_What is required:_ After locating the line containing "领导关怀 (92, 463)", transcribe that line and all following lines exactly, stopping only at the end of the records.

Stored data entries
════════════════

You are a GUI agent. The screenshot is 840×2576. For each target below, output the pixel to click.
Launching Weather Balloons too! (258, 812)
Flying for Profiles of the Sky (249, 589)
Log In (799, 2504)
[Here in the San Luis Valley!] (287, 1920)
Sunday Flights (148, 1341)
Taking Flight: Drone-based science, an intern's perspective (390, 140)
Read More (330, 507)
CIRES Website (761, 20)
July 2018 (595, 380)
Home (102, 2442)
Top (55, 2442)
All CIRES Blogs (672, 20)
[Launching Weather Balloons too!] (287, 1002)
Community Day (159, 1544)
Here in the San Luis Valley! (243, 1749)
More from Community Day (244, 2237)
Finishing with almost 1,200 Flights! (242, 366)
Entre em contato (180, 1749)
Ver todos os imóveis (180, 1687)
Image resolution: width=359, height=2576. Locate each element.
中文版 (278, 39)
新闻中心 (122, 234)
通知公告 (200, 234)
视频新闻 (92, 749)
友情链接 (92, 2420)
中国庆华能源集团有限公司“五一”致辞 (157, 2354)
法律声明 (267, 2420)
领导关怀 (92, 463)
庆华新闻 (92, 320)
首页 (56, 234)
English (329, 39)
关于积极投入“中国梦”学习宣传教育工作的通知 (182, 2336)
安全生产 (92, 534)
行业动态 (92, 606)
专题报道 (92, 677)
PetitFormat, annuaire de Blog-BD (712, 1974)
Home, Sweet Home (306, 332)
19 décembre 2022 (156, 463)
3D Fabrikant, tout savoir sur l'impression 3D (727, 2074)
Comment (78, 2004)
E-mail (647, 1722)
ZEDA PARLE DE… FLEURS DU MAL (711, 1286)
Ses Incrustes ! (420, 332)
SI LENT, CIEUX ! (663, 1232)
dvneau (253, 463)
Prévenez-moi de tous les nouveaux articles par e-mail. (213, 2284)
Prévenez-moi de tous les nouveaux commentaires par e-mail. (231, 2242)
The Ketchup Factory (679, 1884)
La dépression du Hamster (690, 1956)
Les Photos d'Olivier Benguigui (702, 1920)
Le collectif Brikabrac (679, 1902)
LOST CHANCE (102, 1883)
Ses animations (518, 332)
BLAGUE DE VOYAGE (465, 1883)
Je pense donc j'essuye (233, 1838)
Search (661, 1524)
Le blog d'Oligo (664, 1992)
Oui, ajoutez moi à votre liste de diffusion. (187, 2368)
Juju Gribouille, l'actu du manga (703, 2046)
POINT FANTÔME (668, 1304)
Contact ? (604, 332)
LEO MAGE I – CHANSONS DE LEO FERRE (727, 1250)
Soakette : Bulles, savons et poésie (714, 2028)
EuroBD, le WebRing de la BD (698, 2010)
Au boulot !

════════════════

_Task solution:_
领导关怀 (92, 463)
庆华新闻 (92, 320)
首页 (56, 234)
English (329, 39)
关于积极投入“中国梦”学习宣传教育工作的通知 (182, 2336)
安全生产 (92, 534)
行业动态 (92, 606)
专题报道 (92, 677)
PetitFormat, annuaire de Blog-BD (712, 1974)
Home, Sweet Home (306, 332)
19 décembre 2022 (156, 463)
3D Fabrikant, tout savoir sur l'impression 3D (727, 2074)
Comment (78, 2004)
E-mail (647, 1722)
ZEDA PARLE DE… FLEURS DU MAL (711, 1286)
Ses Incrustes ! (420, 332)
SI LENT, CIEUX ! (663, 1232)
dvneau (253, 463)
Prévenez-moi de tous les nouveaux articles par e-mail. (213, 2284)
Prévenez-moi de tous les nouveaux commentaires par e-mail. (231, 2242)
The Ketchup Factory (679, 1884)
La dépression du Hamster (690, 1956)
Les Photos d'Olivier Benguigui (702, 1920)
Le collectif Brikabrac (679, 1902)
LOST CHANCE (102, 1883)
Ses animations (518, 332)
BLAGUE DE VOYAGE (465, 1883)
Je pense donc j'essuye (233, 1838)
Search (661, 1524)
Le blog d'Oligo (664, 1992)
Oui, ajoutez moi à votre liste de diffusion. (187, 2368)
Juju Gribouille, l'actu du manga (703, 2046)
POINT FANTÔME (668, 1304)
Contact ? (604, 332)
LEO MAGE I – CHANSONS DE LEO FERRE (727, 1250)
Soakette : Bulles, savons et poésie (714, 2028)
EuroBD, le WebRing de la BD (698, 2010)
Au boulot !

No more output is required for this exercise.